When I posted something about wanting folks to join me at the Atlanta BBQ festival on Facebook a couple months ago, and Doug (who lives in Ann Arbor) expressed interest in coming down, I thought for sure he was kidding. Turns out, he wasn’t, because a few hours before the festival, he was sitting in my office.
We went to Atlantic Station for the festival and began the critical task of trying as much of the different bbq ribs, pulled pork, and brisket as we could possibly hold. And, since our tickets included the “bourbon experience,” we sampled some ryes, whiskeys, and many bourbons. The “pork” in “pork and persecution” was well under way.
(artsy bourbon picture taken from Doug’s Instragram feed)
My bride joined us late, and we met up with my neighbor’s colleague (and amateur bbq competitor), Joey, who had an RV, fans, several coolers of beer, and lots of smoked meat for us to sample.
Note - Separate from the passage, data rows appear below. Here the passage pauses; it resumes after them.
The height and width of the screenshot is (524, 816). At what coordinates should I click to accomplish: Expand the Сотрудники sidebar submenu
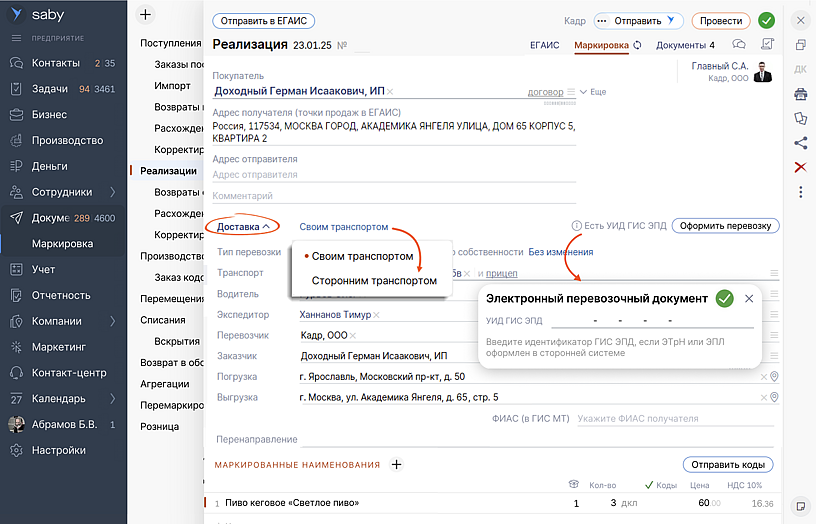(112, 192)
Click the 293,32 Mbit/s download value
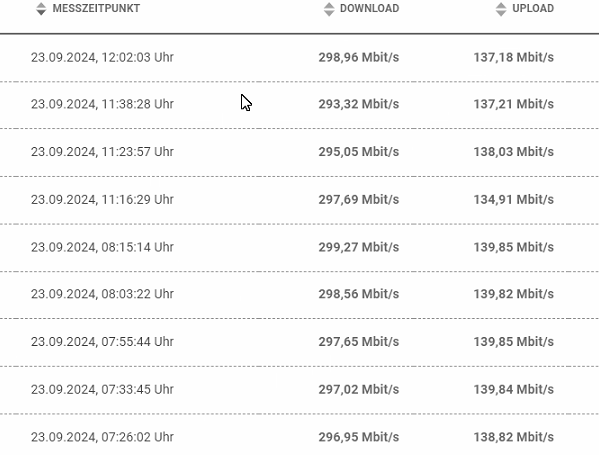 point(359,104)
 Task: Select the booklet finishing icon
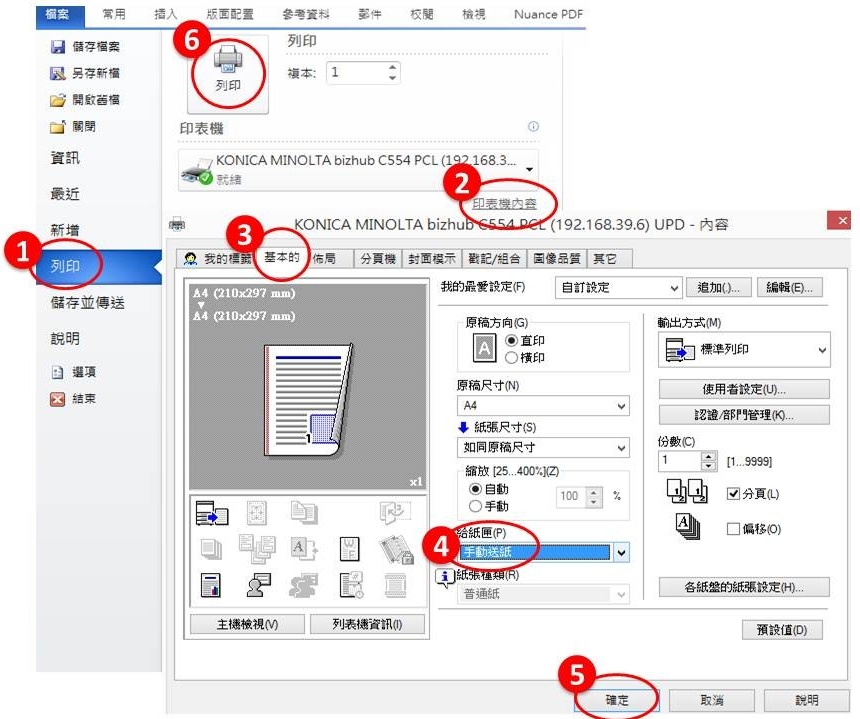(x=396, y=511)
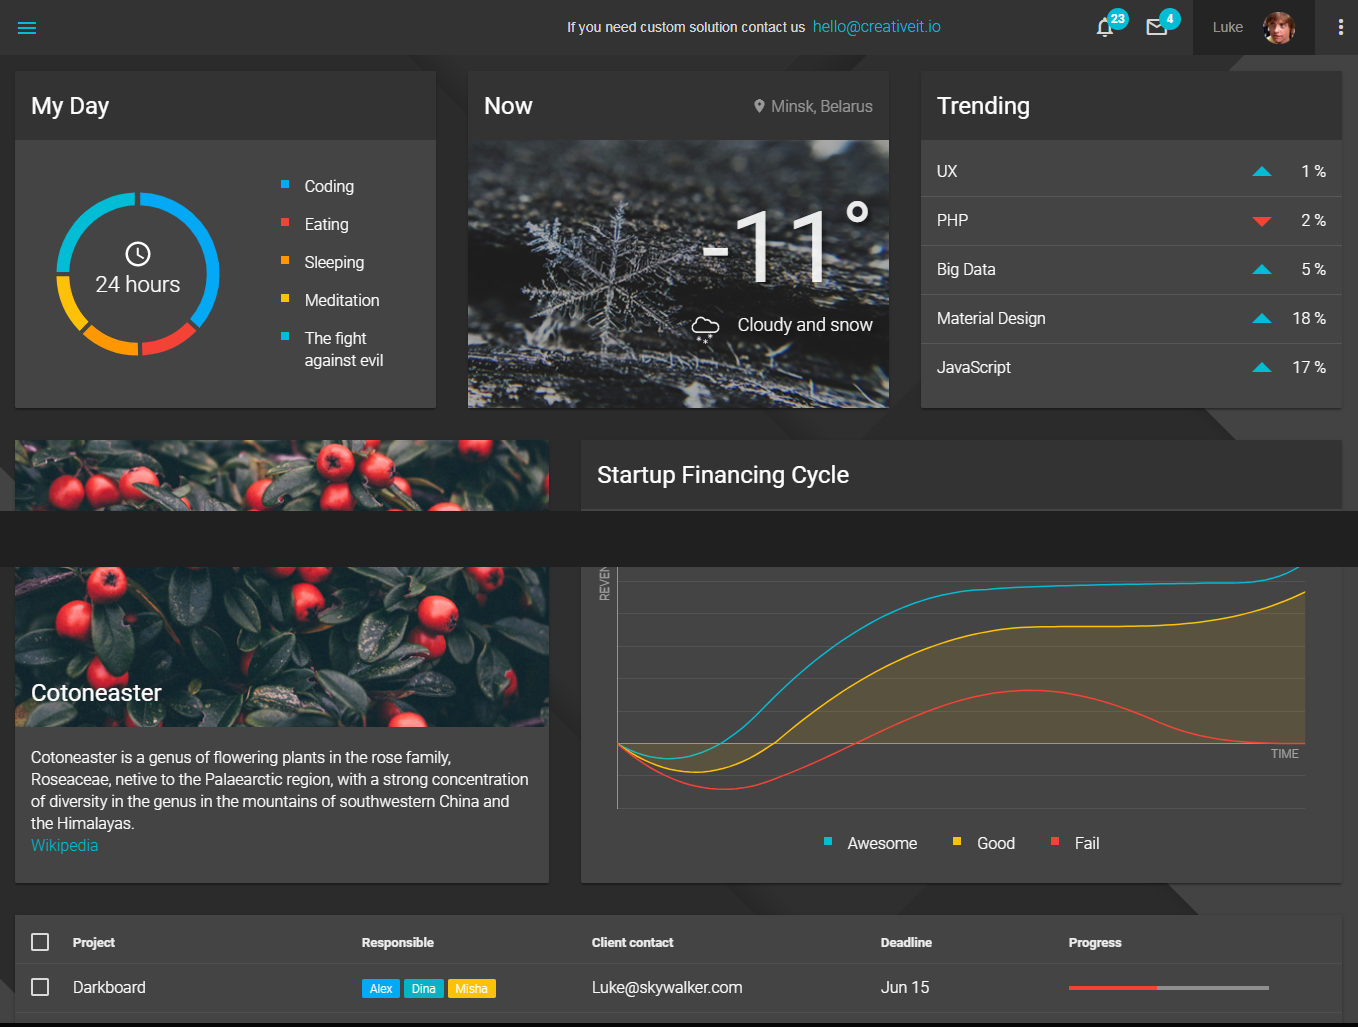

We were the last non-competitors to leave the area, and we would have stayed longer, had our babysitter not had a midnight curfew.
Saturday began the “persecution” in “pork and persecution,” as neither my wife nor I–despite living in Atlanta since the late 1990s–had ever visited the many landmarks of the Civil Rights movement, and my activist 9-year-old daughter has been asking to go for years. Having an out-of-town guest staying with us provided just the impetus we needed, so we started at the MLK Jr national historic site.
We then walked across the street to Ebenezer Baptist Church and went downstairs to hear a presentation about the > 100 year history of the church that concluded with our guide’s (Stephon Ferguson) reciting nearly all of MLK’s “I have a dream” speech in character. It was so moving that I didn’t want to watch it from behind my phone, but I somewhat regret not recording it. It was perfect. We walked over to MLK’s birth home and then visited the Center for Civil and Human Rights, a museum I believe to be the most impactful of any I’ve ever visited (including the Holocaust Museum in Washington).
Then, it was more pork via Twin Smokers BBQ and off to Turner Field to see the Braves lose a close game to the Diamonbacks–my kids’ first pro baseball game.
They really got into the tomahawk chop.
Then, a heated chess competition broke out between Doug and my youngest.
The match ended in violence.
Luckily, the siren song of fried chicken and bourbon led us to Horseradish Grill and Chastain amphitheater to see Jim Gaffigan.
It was a great show. We stayed up late talking about all sorts of stuff I was too tired to recall, but the weekend was great, and I recommend having a guest from out of town come visit you for a chance to do things in your home city you might not otherwise do. Get on that, readers.
Find some rosebuds to gather while ye may.